容赦は無い。情けをかけたつもりも毛頭もない。
本当に―――殺すつもりだった。
腕も体も肉も骨も何もかもを―――切り裂くつもりだった。
だが、結果は予想を裏切る。
―――俺の刀は制止していた。
発せられる金属音は俺の聴覚を刺激する。視界は一点に集まったことにより狭まり目を奪われる。

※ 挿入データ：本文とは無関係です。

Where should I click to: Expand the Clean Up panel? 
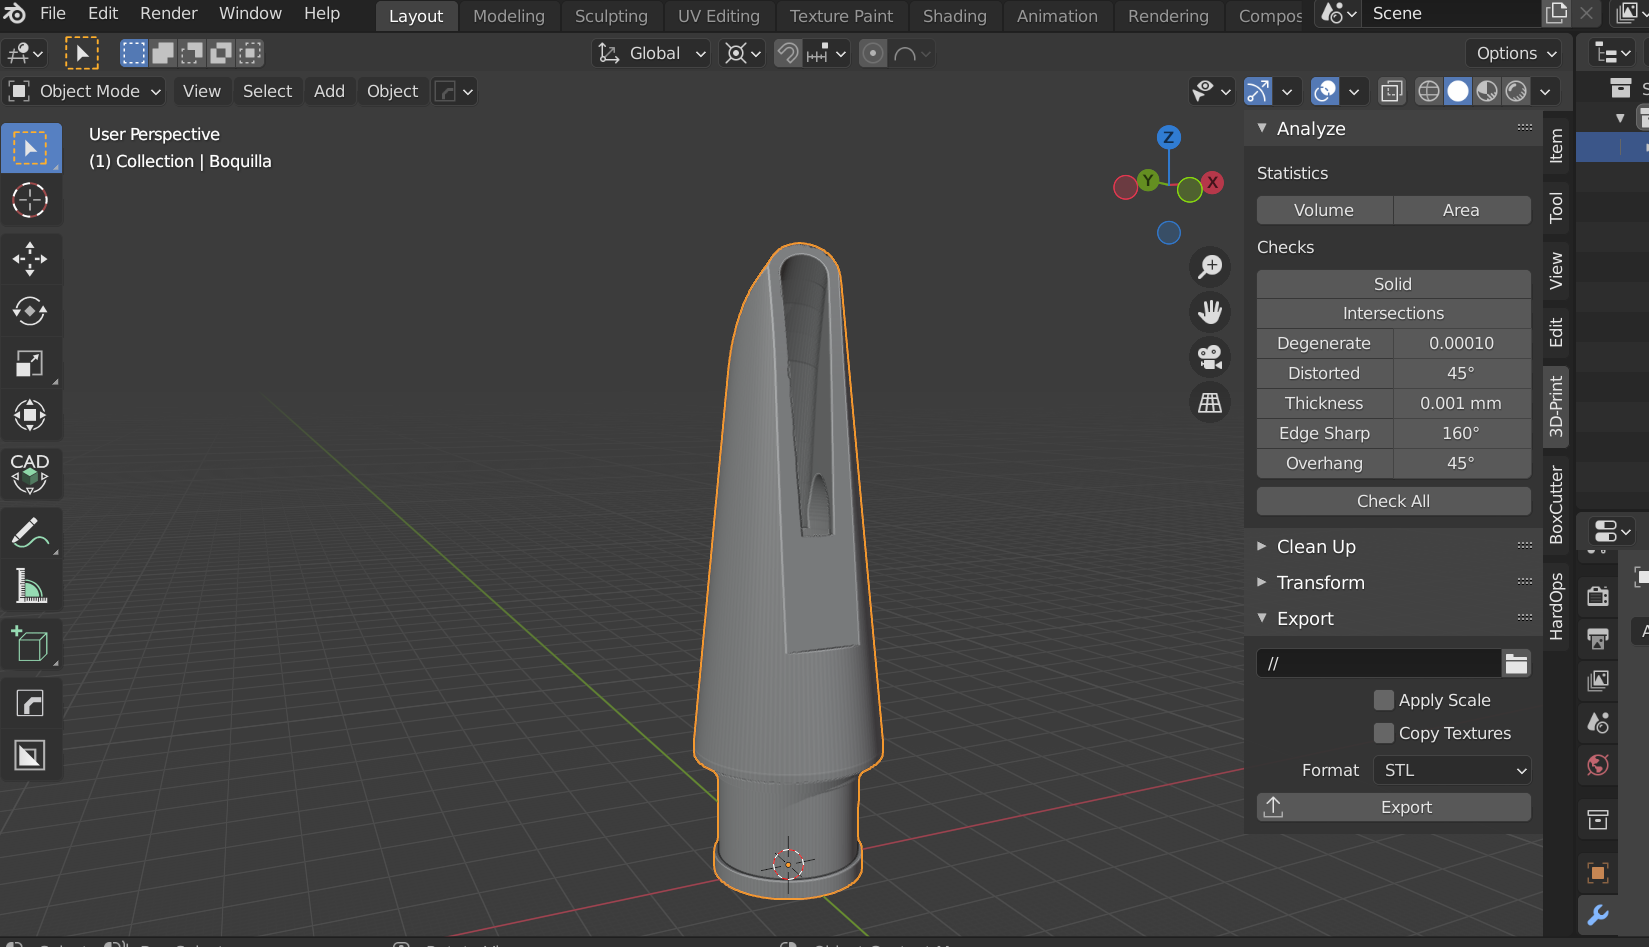click(1316, 546)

迂闊だった。そんな簡単な言葉では片付けられないほどの失態。
俺は気づけただろうか。刹那の時間で思考する。
慎重に真剣に全力で事を運んでいた。だけど気づけない。見た目に囚われ、完全にその“可能性”を捨てていた。
手袋が武器。有り得ない。そう思い込み無意識の内に切り捨てた可能性。
交差された葉咲の手中には俺の刀が握られている。
音から推測し、材質は金属。だが刀を握ってる所を見ると、かなり柔軟に動かせる材質とも言える。
いや、それだけじゃない。衝撃吸収。そんな金属聞いたことは無いが間違いなく取り付けられているはずだ。
尚も余裕の表情。その笑みが一際俺に恐怖を感じ取らせる。
「くそっ!」
動かない。余裕綽々の表情で俺の込めた力に対抗してくる。押し返すのは無理か。
選択肢を頭に浮かばせる。浮かんだ選択肢は二つ。
刀から一度手を離し、素手で追撃を開始するか。そのまま諦めず力で押し返すか。
そんな時、葉咲の言葉が俺の鼓膜を刺激した。